Une défaite pour Trump : les Équatoriens disent « NON » à une refonte de la Constitution et au retour des bases militaires états-uniennes

24 novembre 2025 par Luis Reygada


Une large opposition s’est imposée face aux réformes proposées par référendum par le président Daniel Noboa. Un énorme revers pour sa politique néolibérale, qui contrarie aussi les plans de Donald Trump dans la région.



À la surprise générale, le président Daniel Noboa s’est incliné. 13,9 millions d’Équatoriens se sont rendus aux urnes dimanche 16 novembre et une majorité a répondu « non » aux quatre questions qui leur étaient soumises par référendum.

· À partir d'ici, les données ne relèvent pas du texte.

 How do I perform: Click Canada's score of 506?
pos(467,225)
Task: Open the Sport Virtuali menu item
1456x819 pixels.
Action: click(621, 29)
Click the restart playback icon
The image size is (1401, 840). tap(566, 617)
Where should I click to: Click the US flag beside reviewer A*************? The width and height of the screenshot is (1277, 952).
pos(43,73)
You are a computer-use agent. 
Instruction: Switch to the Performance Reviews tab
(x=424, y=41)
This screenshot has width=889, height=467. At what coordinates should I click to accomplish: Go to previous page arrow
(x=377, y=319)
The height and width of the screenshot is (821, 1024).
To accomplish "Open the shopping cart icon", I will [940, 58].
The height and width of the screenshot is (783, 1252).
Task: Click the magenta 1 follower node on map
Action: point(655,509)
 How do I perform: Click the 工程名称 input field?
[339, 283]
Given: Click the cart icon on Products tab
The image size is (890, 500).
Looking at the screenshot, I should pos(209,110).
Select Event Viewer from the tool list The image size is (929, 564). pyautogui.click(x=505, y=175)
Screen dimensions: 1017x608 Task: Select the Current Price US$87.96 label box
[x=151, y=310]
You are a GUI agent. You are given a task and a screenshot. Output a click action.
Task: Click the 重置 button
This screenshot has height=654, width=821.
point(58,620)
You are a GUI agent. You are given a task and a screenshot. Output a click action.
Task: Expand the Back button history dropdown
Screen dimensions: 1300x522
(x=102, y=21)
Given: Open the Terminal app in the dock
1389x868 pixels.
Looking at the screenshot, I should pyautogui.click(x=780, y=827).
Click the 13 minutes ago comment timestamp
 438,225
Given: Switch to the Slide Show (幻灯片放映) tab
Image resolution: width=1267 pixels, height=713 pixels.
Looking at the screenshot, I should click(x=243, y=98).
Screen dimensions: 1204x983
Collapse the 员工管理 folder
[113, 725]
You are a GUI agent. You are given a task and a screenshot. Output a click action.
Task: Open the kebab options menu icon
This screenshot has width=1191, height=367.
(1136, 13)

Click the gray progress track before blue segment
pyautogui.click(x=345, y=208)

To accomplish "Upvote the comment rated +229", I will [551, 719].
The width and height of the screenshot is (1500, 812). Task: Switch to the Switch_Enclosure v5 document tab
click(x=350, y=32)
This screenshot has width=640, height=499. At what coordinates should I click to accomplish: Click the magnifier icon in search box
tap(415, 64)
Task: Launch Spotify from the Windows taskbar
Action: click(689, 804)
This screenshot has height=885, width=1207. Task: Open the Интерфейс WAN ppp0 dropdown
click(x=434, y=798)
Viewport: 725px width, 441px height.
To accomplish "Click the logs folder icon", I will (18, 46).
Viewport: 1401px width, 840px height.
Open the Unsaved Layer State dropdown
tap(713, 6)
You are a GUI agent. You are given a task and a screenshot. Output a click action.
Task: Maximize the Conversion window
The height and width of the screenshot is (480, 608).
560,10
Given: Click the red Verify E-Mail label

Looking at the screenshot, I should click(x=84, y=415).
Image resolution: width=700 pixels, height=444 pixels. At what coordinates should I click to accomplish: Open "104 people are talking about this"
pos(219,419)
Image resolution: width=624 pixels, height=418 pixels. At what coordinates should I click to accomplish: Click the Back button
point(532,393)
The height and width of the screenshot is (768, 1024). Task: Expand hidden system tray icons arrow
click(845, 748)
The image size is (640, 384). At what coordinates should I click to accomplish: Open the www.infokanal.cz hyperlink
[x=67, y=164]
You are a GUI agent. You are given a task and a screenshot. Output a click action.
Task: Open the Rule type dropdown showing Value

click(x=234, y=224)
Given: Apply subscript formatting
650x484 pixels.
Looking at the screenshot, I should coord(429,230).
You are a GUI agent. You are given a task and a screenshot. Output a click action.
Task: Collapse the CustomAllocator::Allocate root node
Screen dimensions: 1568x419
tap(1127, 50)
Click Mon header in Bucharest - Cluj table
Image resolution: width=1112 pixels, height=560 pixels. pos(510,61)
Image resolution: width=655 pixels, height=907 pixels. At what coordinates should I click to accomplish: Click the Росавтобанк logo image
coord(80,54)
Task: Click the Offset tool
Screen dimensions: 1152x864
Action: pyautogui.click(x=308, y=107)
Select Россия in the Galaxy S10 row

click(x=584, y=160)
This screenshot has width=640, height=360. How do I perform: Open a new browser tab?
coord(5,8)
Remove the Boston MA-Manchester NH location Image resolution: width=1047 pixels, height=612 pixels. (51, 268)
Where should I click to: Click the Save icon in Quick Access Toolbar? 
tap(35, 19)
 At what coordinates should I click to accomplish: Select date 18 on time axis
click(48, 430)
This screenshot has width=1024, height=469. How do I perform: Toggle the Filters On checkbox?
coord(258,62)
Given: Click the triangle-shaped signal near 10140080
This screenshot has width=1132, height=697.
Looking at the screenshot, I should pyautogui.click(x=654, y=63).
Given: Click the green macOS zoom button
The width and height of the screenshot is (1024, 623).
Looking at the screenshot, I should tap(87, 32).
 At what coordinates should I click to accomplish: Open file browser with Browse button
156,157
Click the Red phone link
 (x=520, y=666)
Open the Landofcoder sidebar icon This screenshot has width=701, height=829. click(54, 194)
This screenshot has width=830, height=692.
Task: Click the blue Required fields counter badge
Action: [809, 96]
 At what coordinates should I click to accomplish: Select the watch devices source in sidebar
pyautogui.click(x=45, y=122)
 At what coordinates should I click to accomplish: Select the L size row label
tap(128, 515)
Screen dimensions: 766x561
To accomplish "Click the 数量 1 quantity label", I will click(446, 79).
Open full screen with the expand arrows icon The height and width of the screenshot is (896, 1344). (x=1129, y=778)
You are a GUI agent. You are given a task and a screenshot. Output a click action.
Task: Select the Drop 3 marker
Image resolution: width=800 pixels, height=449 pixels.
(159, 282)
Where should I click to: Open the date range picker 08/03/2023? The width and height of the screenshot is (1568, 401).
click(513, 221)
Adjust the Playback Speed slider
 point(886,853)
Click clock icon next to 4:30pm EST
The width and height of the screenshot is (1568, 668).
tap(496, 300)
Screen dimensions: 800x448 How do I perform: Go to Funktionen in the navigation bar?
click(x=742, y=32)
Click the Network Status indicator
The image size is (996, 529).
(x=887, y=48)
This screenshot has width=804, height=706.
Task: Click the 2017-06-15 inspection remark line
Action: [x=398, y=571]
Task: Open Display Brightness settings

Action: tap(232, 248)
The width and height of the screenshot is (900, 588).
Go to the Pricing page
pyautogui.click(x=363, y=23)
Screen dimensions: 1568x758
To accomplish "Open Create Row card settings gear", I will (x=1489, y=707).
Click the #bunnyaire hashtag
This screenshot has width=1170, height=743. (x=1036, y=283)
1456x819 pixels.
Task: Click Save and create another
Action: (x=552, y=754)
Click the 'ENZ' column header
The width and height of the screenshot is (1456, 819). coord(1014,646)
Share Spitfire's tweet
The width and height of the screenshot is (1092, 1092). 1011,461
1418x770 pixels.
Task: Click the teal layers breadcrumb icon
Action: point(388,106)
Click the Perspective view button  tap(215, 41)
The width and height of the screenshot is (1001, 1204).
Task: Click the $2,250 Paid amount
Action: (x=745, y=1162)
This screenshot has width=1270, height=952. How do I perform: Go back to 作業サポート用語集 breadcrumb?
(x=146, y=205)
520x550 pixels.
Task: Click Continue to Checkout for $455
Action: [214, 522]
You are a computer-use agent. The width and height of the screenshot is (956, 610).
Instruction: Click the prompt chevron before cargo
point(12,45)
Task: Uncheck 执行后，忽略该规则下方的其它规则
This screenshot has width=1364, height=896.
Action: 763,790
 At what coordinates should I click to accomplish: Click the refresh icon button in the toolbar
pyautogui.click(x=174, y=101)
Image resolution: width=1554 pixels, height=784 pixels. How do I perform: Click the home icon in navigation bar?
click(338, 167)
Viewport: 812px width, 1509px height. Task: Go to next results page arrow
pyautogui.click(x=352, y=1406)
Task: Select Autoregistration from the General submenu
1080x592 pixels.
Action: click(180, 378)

Faut-il arrêter de financer les partis politiques avec des fonds publics ? Non : 58 %. Faut-il réduire le nombre de députés ? Non : 53,4 %. Faut-il permettre le retour des bases militaires étrangères (comprendre « états-uniennes ») en Équateur ? Non : 60,6 %. Et la question la plus importante : faut-il ouvrir un processus constitutionnel, afin de remplacer l’actuelle Constitution, élaborée sous le mandat du Rafael Correa ? Non : 61,6 %.

« Un grand triomphe pour le peuple » a réagi sur X l’ex-président socialiste (2007-2017), qualifiant d’« événement historique » la ratification citoyenne d’un texte considéré comme un des plus progressistes du monde. Adoptée en 2008, la Constitution du pays sud-américain se caractérise notamment par son rejet du néolibéralisme, sa réaffirmation du rôle de l’État et de sa fonction sociale, ses mécanismes de démocratie participative, son élargissement des droits humains ainsi que par la reconnaissance de droits octroyés à la nature.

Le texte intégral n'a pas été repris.